Un símbolo de injusticia ambiental
La respuesta fue lenta, dolorosa y llena de ocultaciones. Chisso negó cualquier responsabilidad y las autoridades tardaron años en actuar, pese a que los afectados aumentaban sin parar. Muchas familias sufrieron discriminación por reclamar ayuda, y los casos de niños con graves discapacidades neurológicas se multiplicaron. La enfermedad de Minamata, como acabaría llamándose, se convirtió en un símbolo de injusticia ambiental.
No fue hasta finales de los 60 cuando el escándalo estalló definitivamente. Las protestas, las investigaciones científicas y la presión internacional obligaron al gobierno japonés a reconocer la relación entre la contaminación y la enfermedad. A partir de entonces comenzaron indemnizaciones, juicios y programas de descontaminación que tardarían décadas en completarse.
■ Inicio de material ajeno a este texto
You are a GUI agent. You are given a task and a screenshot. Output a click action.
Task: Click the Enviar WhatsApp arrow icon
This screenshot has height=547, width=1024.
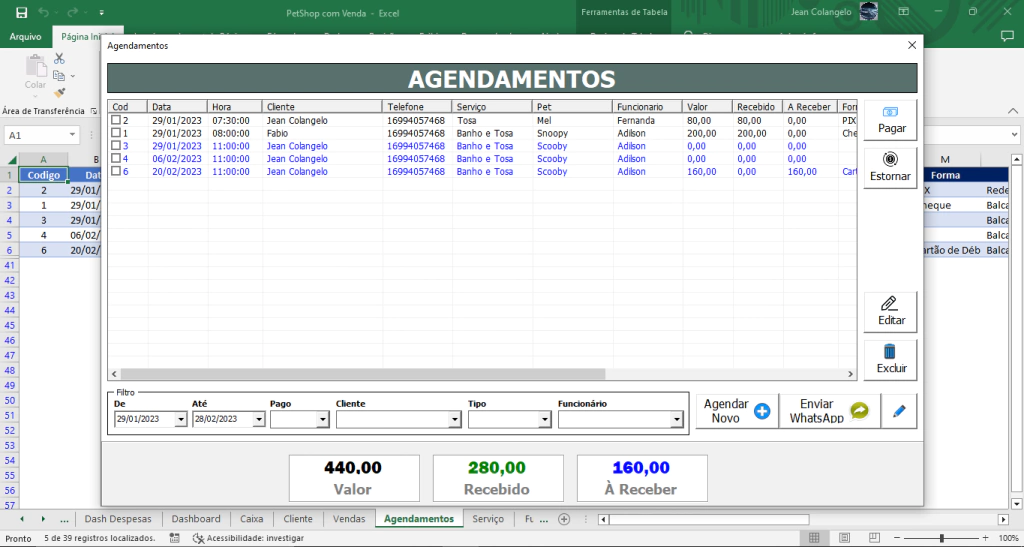pyautogui.click(x=859, y=411)
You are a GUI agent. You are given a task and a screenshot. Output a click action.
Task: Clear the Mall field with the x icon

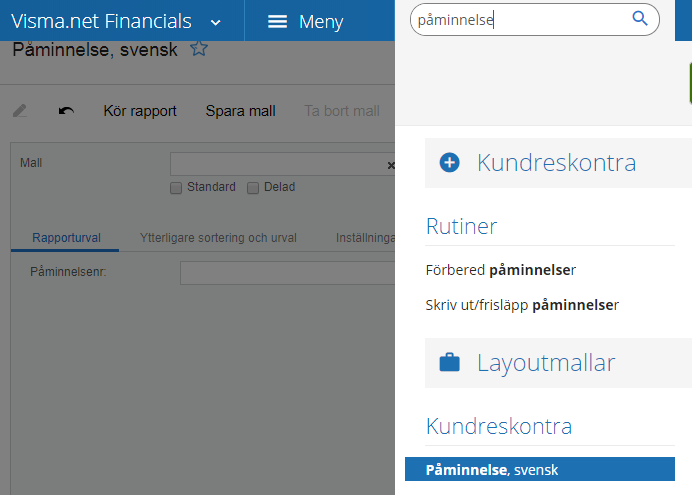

El desastre de Minamata dejó una lección imborrable: los efectos de la contaminación química no son abstractos, sino tangibles. Afectan a cuerpos, familias, ecosistemas y generaciones enteras. Desde entonces, las normativas ambientales se volvieron más estrictas y el mundo entendió que el progreso industrial no puede construirse sobre la salud de las personas ni sobre el silencio de quienes sufren.